As a Jew, as a human being, I cry for the innocent civilians who become such so-called “collateral damage.” They are human beings, non-combatants. They do not deserve to be harmed as a by-product of war. No wonder Ban Ki Moon and the rest of the world are uncomfortable with this terrible human loss. They wish for a war in which only uniformed military men and women were placed in harm’s way, a war in which civilian populations would not be used as protective cover, a war in which the universally-recognized military conventions would protect non-combatants from being sucked into the jaws of death.

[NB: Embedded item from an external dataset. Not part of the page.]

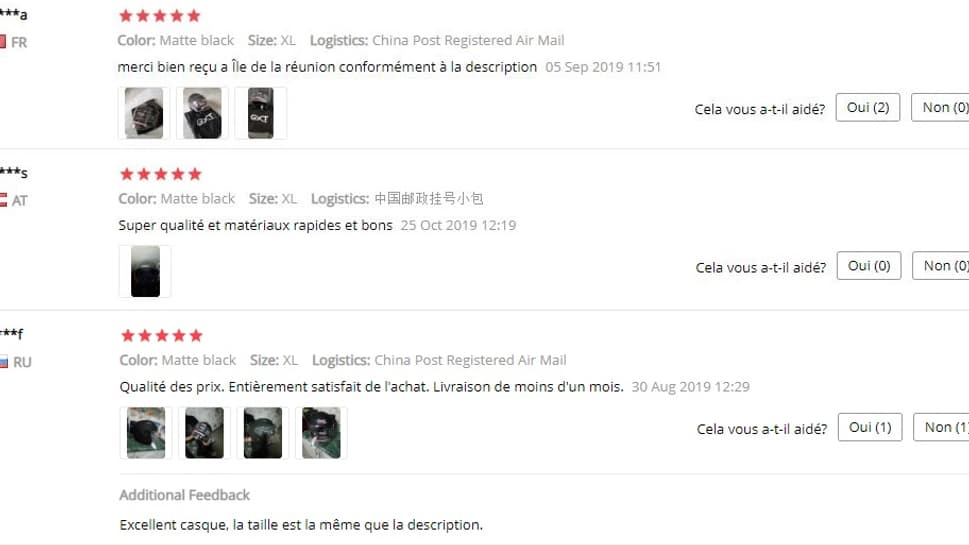This screenshot has width=969, height=545.
Task: Click the five-star rating of the AT review
Action: (x=161, y=174)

But when it comes to terrorist war – and the wanton, brutal assault against the innocent Israeli residents of Sderot, Netivot and now Ashkelon can qualify as nothing else – I wonder what it is that Ban Ki Moon and the rest would do themselves if they were faced with such a constant barrage against their own citizens within the borders of their own nations. What is it that Ban Ki Moon would do to see that innocent parents, teachers, workers, children were not forced to stay off the streets for hours at a time, to live in specially reinforced structures within their homes designed to withstand a missile shell, to flee from their hometown because it is not safe, and for those who remain to wonder whether at any moment a missile may whoosh in from overhead and end their world. What is it that Ban Ki Moon thinks is legitimate? What would he say constitutes reasonable and proportional force? And what would any American President – Democrat or Republican, liberal or conservative – do if suddenly there was shelling of towns in South Texas, Southern California or Montana by a hostile, terrorist force on the other side of the border?
What I can’t understand, after all these years, is why Israel is the one nation in all the world not allowed to do the minimum necessary to secure its own citizens within their own homes? Why is it that only Israel’s existence is begrudged her, is open for debate? Why is it that every other country’s existence and survival is understood to be an unassailable, unquestionable fact – but not that of Israel?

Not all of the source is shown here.